With the U.S. coronavirus case count zeroing in on 4 million, health experts ramped up their calls for a stronger federal leadership, as the world’s largest economy’s struggles against the virus underscored the urgency of the situation.
Led by epicenters in Brazil, India and the U.S., skyrocketing cases around the world are nearing 15 million, even as new developments in the search for a potential vaccine are stoking optimism. On Monday, AstraZeneca (AZN) said its experimental COVID-19 vaccine was safe and produced an immune response in early-stage clinical trials.
According to the U.S. Surgeon General Jerome Adams, a slowing number of deaths are due to a variety of treatment protocols that include Gilead’s (GILD) remdesivir, the generic drug dexamethasone as well as convalescent plasma therapy; still, there are new reports of increased casualties which are lagging the surging cases.
Meanwhile, cases do appear to be leveling off in some hard-hit states like Arizona and Florida and California — all of which reported slower case rates on Monday that were lower than the prior 7-day average. The Sunshine State, which has seen roughly 10,000 new cases daily, and the Lone Star State are among the biggest concerns, yet Idaho has also emerged as a new worry.
On Twitter, Harvard Global Health Institute director Ashish Jha pointed out the state — along with other rural areas — has seen a “very concerning rise” in cases. It bodes poorly for the ability to grapple with hospitalizations as the surge continues, and a fierce debate escalates over the need for a nationwide public masking policy.
Vaccines race ahead
Promising coronavirus vaccine news emerged Monday from Oxford University’s candidate, which is being developed in partnership with AstraZeneca, showing 100% effectiveness in producing an immune response after two shots.Yet it is still an open question about how long the protection against the virus will last.
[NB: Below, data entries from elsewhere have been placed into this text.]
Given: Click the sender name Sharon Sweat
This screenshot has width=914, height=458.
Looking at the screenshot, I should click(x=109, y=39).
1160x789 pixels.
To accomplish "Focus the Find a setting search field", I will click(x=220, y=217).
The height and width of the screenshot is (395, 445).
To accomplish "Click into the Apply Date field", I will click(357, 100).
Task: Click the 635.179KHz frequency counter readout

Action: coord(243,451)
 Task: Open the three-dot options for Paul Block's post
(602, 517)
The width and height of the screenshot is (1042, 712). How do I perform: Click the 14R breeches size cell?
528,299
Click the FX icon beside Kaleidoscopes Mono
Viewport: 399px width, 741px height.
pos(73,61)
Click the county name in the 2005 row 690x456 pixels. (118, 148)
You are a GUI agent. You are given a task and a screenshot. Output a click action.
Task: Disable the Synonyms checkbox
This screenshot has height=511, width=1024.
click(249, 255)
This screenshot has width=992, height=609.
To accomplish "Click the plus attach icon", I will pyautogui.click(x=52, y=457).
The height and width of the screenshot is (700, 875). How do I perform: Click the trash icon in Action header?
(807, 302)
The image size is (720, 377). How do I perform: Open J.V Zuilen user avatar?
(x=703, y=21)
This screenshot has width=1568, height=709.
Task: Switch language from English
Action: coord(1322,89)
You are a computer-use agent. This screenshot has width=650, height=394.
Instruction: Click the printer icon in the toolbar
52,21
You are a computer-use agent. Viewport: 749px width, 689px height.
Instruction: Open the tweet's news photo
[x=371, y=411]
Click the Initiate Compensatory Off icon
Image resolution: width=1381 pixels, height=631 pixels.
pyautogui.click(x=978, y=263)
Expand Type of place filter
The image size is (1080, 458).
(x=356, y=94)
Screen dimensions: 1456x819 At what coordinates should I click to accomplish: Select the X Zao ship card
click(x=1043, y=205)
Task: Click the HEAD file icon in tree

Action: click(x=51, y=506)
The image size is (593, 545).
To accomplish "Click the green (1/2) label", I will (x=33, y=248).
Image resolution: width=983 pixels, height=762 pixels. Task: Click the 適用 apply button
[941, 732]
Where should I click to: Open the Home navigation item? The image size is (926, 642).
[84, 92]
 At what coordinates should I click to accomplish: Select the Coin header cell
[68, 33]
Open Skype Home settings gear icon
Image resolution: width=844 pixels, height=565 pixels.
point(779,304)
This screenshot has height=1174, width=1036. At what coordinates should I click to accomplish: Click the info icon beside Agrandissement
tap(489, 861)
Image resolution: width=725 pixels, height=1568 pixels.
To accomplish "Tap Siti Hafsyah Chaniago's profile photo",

Separately, Moderna (MRNA) and Pfizer/BioNTech (PFE) (BNTX) are part of an exclusive club of pharma giants developing a COVID vaccine. Both other candidates have also cleared early stage trials with positive results and are progressing ahead in clinical trials.
Pfizer has also secured a deal with Britain for 30 million doses of its candidate, if successful. The UK also has a deal in place for the Oxford vaccine, including with AstraZeneca and the Serum Institute of India, which has promised 1 billion doses.
July is shaping up to be a decisive month in the race for a cure, as results were due for some trials. Among the afore-mentioned candidates is China’s frontrunner CanSino, whose seults of a Phase 2 trial were also released Monday.
Meanwhile in India, the country’s first vaccine candidate has begun the first phase of its clinical trials. Covaxin, produced by Hyderabad-based Bharat Biotech, will enroll more than 1,100 individuals for its Phase 1 and 2 trials.
Impact on other drugs
Amid increasing hopes for a COVID-19 cure, new studies are underscoring the virus’ impact on the health sector, particularly drugs. SingleCare, a discount pharmacy program, has tracked prescription trends since the start of the pandemic.
CEO Rick Bates told Yahoo Finance Monday that at the start of the outbreak there was a 500% increase of flu vaccines administered, likely in hopes of preventing the coronavirus — as the two were being compared at the time in mid-March. Yet more people are filling longer prescriptions to avoid having to go out as often.
“Our 90-day prescriptions are up about 30% year-over-year, and that growth I think is going to hold as we watch...this resurgence of cases throughout the country,” Bates said.
And as mental health needs have skyrocketed amid the lockdowns, anti-depressants have spiked 50% year over year, Bates said.